Beversluis has rewritten his critique to the point that this version is a completely new book. In the process, he has strengthened it considerably. While I still find it mostly unconvincing, it does keep its promise to provide the strongest sustained critique of Lewis’s apologetic available. As such, it performs a valuable service. Those who wish to continue using Lewis’s arguments will have to get past Beversluis in order to do so with credibility, and they will be stronger for the exercise.

Beversluis takes seriously Lewis’s statement in MC that he does not ask anyone to accept Christianity “if his best reasoning tells him that the weight of the evidence is against it.” Beversluis wants to know if Lewis succeeded in showing that the best reasoning supports Christian faith. He concludes that Lewis fails.

Beversluis’s objections can be summarized in two points. First, the “apparent cogency of [Lewis’s] arguments depends on his rhetoric rather than on his logic” (20). Lewis was such a good writer that people are carried away by his words. Second, Lewis’s arguments are fallacious, and his besetting fallacy is the False Dilemma. Lewis will claim there are only two choices, refute one, and thus seem to leave Christian theism standing sole possessor of the field; but in reality, there are other alternatives not considered, and the one rejected is a straw man.

Clearly, Beversluis’s first criticism is valid only if the second is upheld. It is hardly a fault to write well unless that writing can be shown to be in the service of error. The second criticism will likely be debated for some time. The question will be whether the additional alternatives B tries to posit do not in fact ultimately reduce to the set of choices that Lewis’s more incisive analysis had set before us in the first place. In most cases, I think they do.

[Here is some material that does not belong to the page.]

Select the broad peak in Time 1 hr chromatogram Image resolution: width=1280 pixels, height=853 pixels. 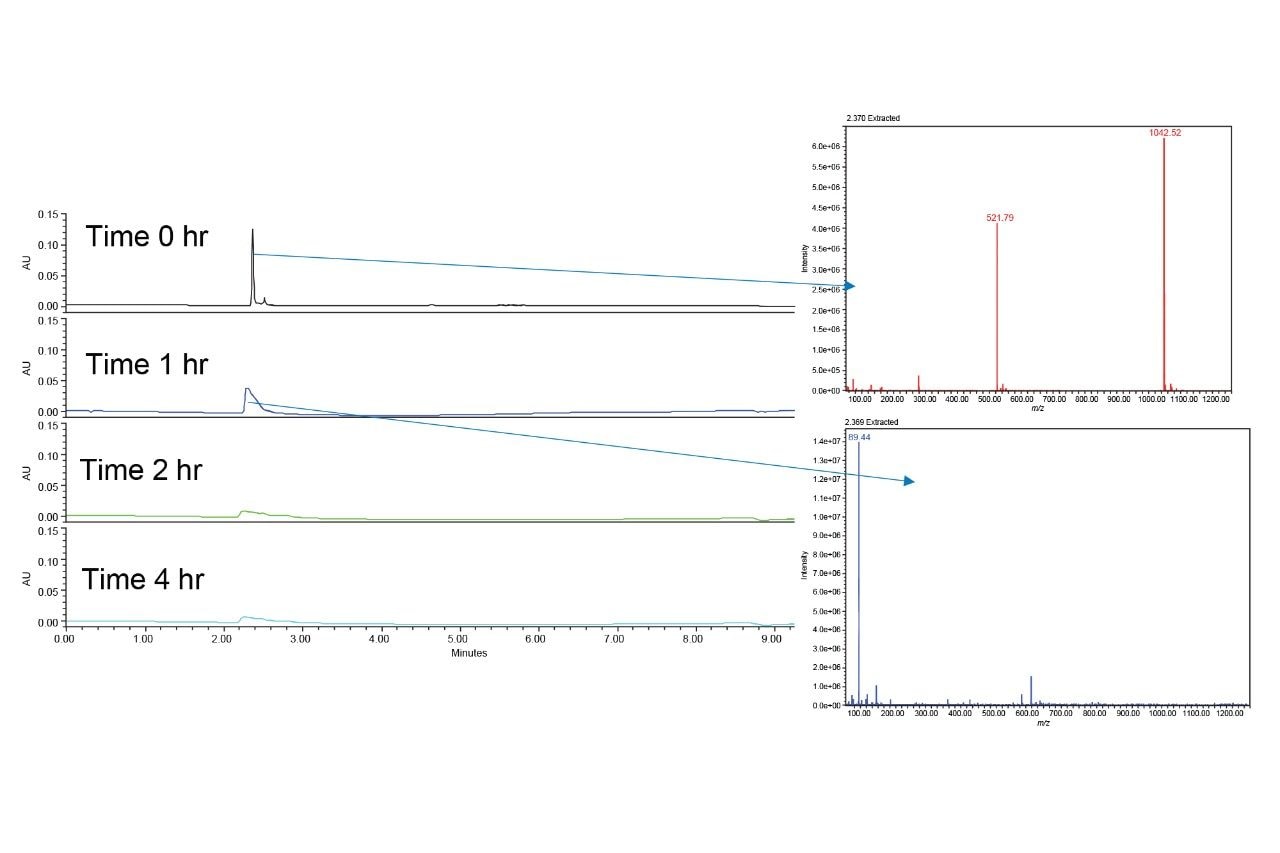[x=247, y=396]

For example, Beversluis argues that Lewis’s refutation of moral subjectivism is vitiated by his treating it as a single genus, when actually “there are more sophisticated and nuanced versions that . . . cannot be disposed of so easily” (83). The example B offers is Hume’s theory of morals as based on feeling, which B claims is not susceptible to Lewis’s “loose-cannon generalizations” (87). Well, I think it is. In fact, it is doubtful whether Hume’s is properly a theory of ethics at all, as it has absolutely no answer to Lewis’s charge that subjectivist ethics is unable to account for the word “ought.” When the jargon is stripped away from the “more nuanced” views, it is not clear at all that B has made his charge of False Dilemma stick.

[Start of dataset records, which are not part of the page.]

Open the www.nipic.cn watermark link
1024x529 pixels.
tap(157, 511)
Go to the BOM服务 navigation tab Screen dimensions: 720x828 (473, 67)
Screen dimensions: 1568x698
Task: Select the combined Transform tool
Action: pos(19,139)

In the discussion of the Trilemma (“Lord/Liar/Lunatic”), the alleged missed alternatives include the possibilities that Jesus did not make the statements on which the argument is based, and that a person could be mistaken about being God and still be a great moral teacher. In the first case, B himself commits the fallacies of Hasty Generalization and Ad Verecundiam, telling us that “All mainstream New Testament scholars agree that the synoptic Gospels are . . . internally inconsistent and written by people who were not eyewitnesses” (123). All?? That generalization has never been true, and it is even less true today. (See Richard Bauckham, Jesus and the Eyewitnesses: The Gospels as Eyewitness Testimony, Eerdmans, 2006, as just one counter-example. ) Surely one can be mistaken about many things, including even one’s own identity, and still be a good moral teacher. But we are asked now to believe that one could wrongly think he is the Creator of the Universe, the omnipotent, omniscient, omnipresent, eternal Being who thundered from Sinai, and still retain any credibility on anything else he might say! B rightly argues that Jesus’ moral statements would still be true even if he were a lunatic; but this misses the point. Lewis assumes the validity of the teaching; it is the credibility of the Teacher that is on trial. B’s “alternatives” to Lewis’s choices aren’t very impressive.

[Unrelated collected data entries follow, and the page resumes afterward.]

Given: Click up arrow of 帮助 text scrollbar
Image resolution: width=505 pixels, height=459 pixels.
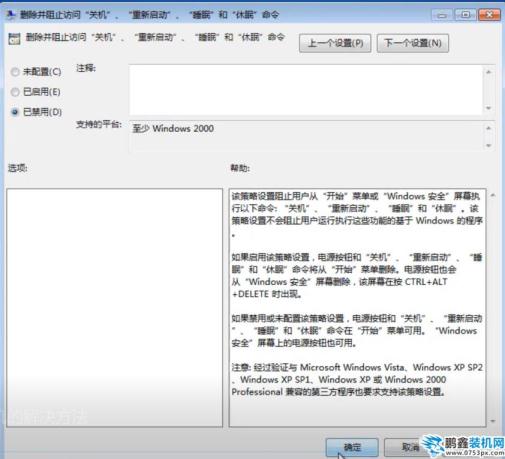Looking at the screenshot, I should pyautogui.click(x=493, y=195).
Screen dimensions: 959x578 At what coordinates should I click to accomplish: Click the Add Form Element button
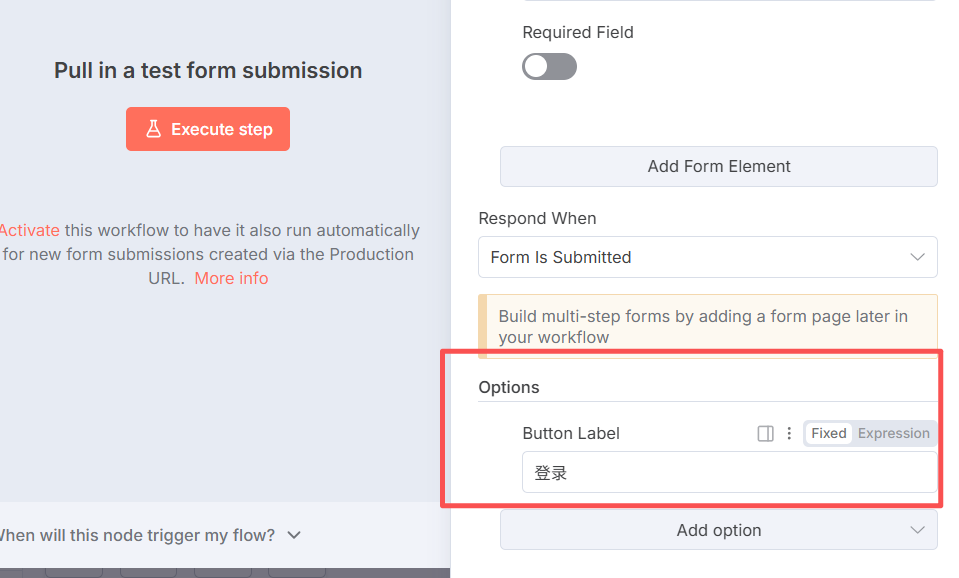click(718, 166)
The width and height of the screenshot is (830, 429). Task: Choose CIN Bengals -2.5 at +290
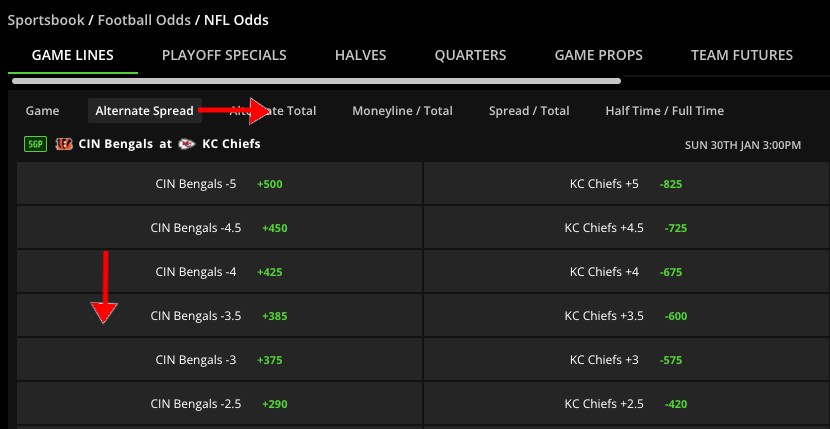220,404
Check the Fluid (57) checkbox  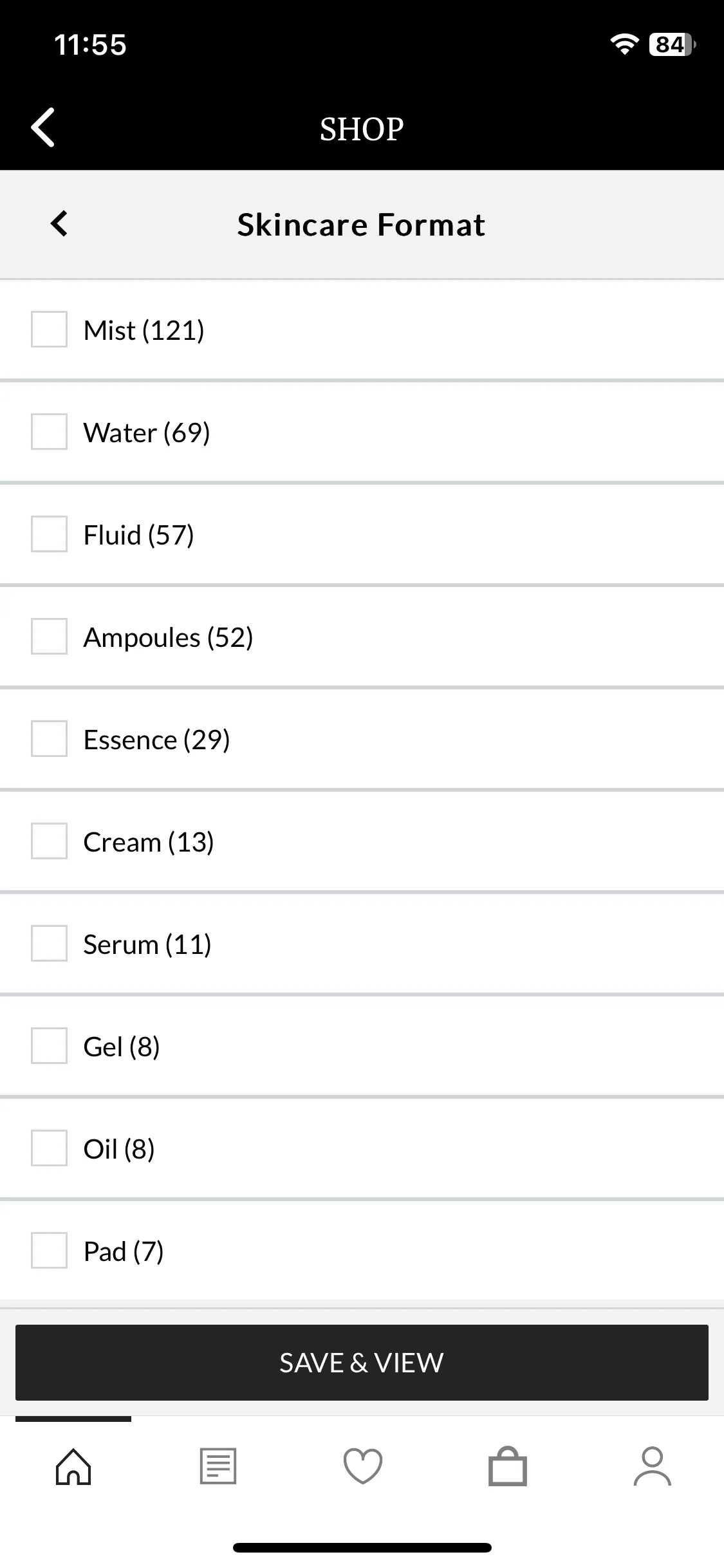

What my own best reasoning tells me is that people who want to escape Christian theism can always find a loophole that will satisfy them. Beversluis is particularly good at it. It does not follow that theism is false or that Lewis’s arguments for it are bad. Whether you agree with me or with B about Lewis’s arguments, one thing is certain: the discussion is sure to continue. I look forward to that.